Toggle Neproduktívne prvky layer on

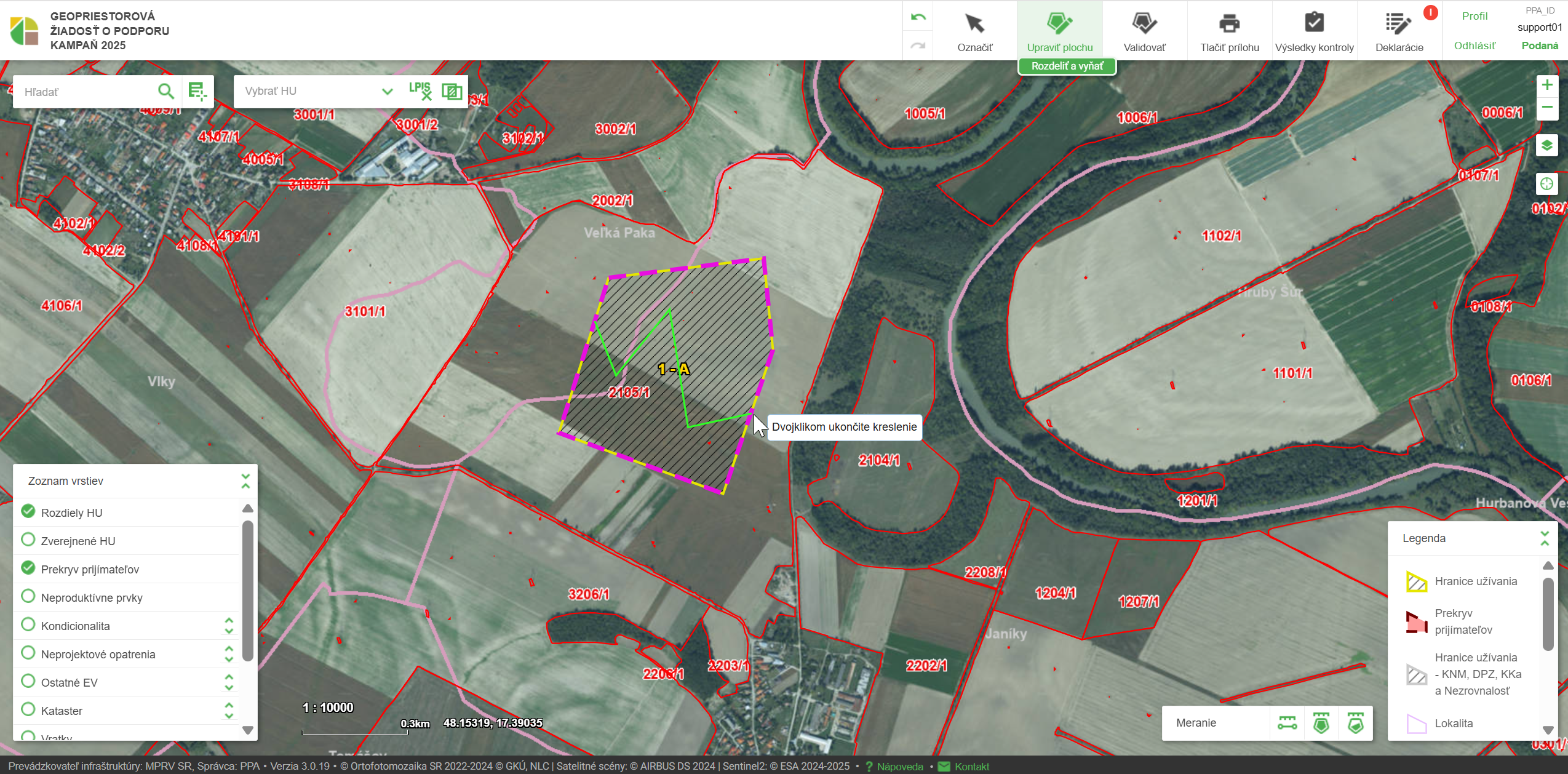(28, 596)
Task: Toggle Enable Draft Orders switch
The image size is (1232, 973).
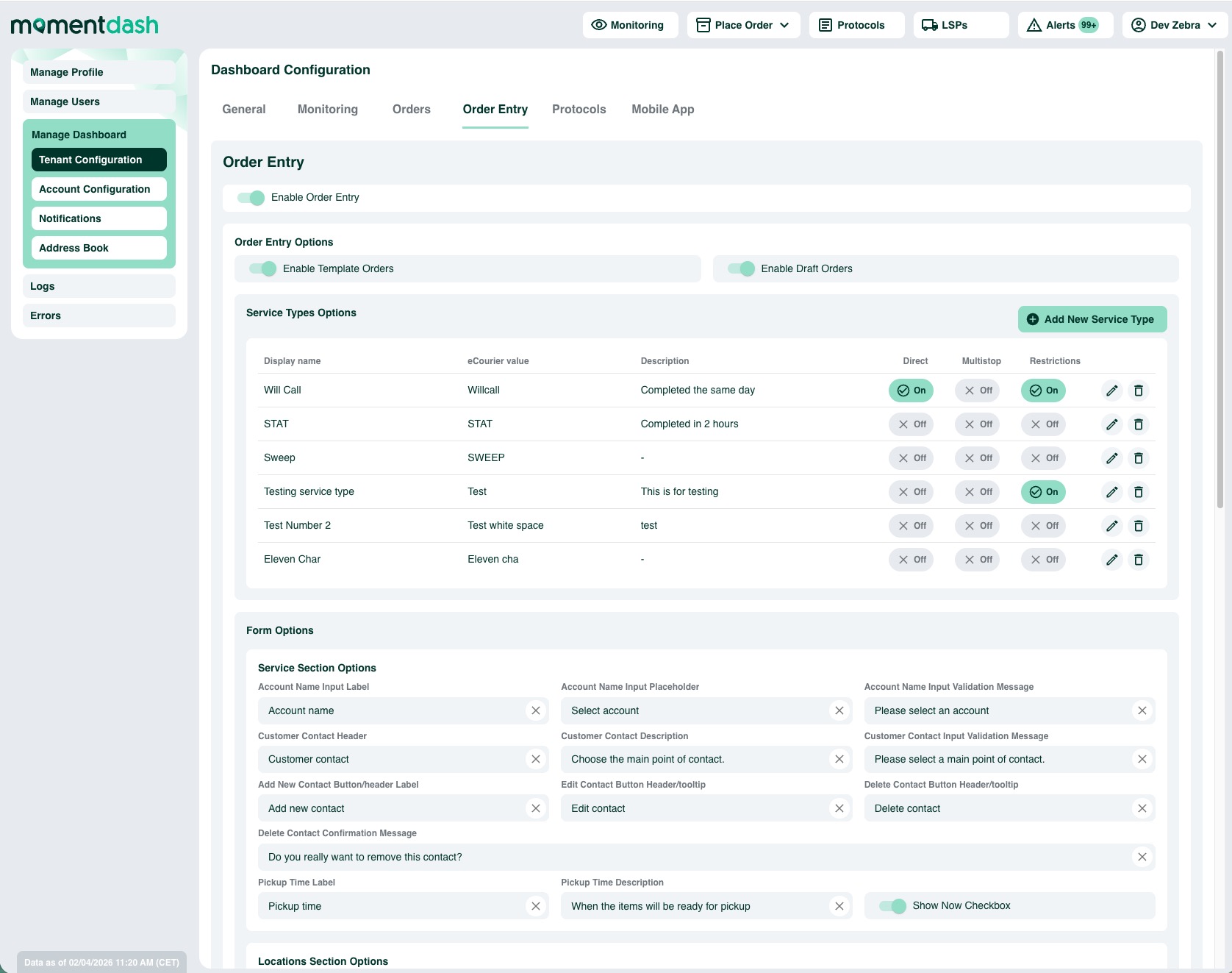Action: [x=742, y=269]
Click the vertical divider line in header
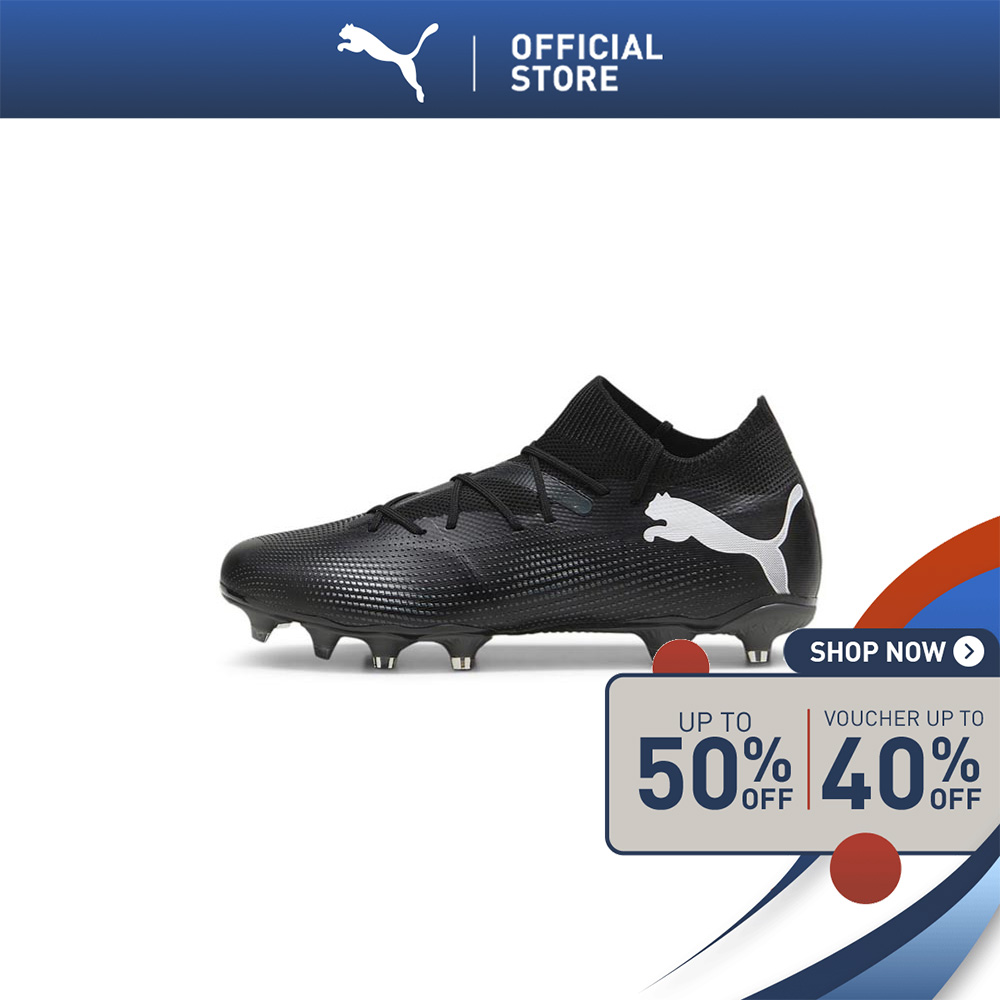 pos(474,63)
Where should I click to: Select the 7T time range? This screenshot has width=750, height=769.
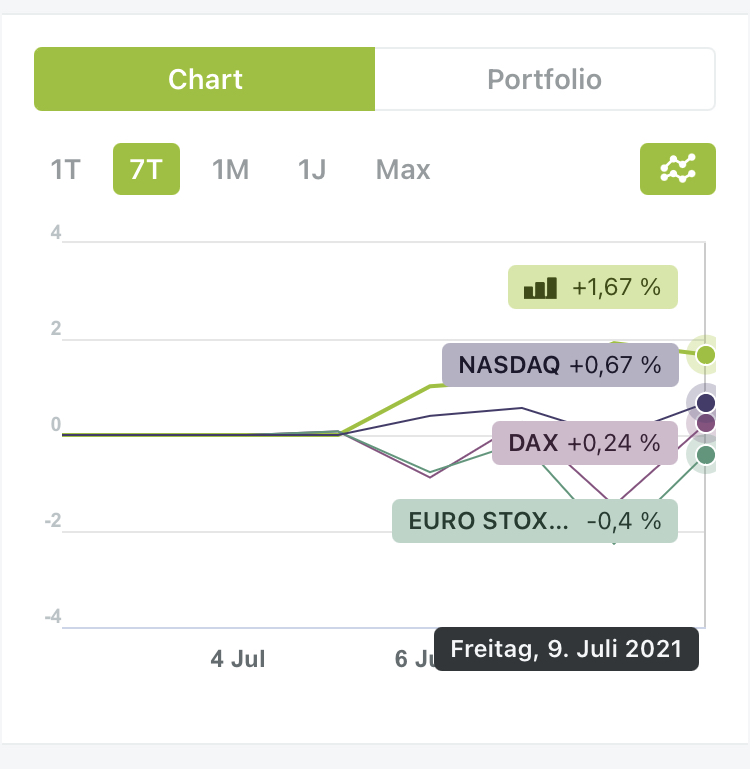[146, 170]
#####
Give the lines of the listing above as a numbered list, leaving out blank lines and the pictures.

1. Toggle Neproduktívne prvky layer on
2. (28, 596)
3. Task: Toggle Enable Draft Orders switch
4. The image size is (1232, 973).
5. Action: [x=742, y=269]
6. Click the vertical divider line in header
7.  pos(474,63)
8. Where should I click to: Select the 7T time range? This screenshot has width=750, height=769.
9. [146, 170]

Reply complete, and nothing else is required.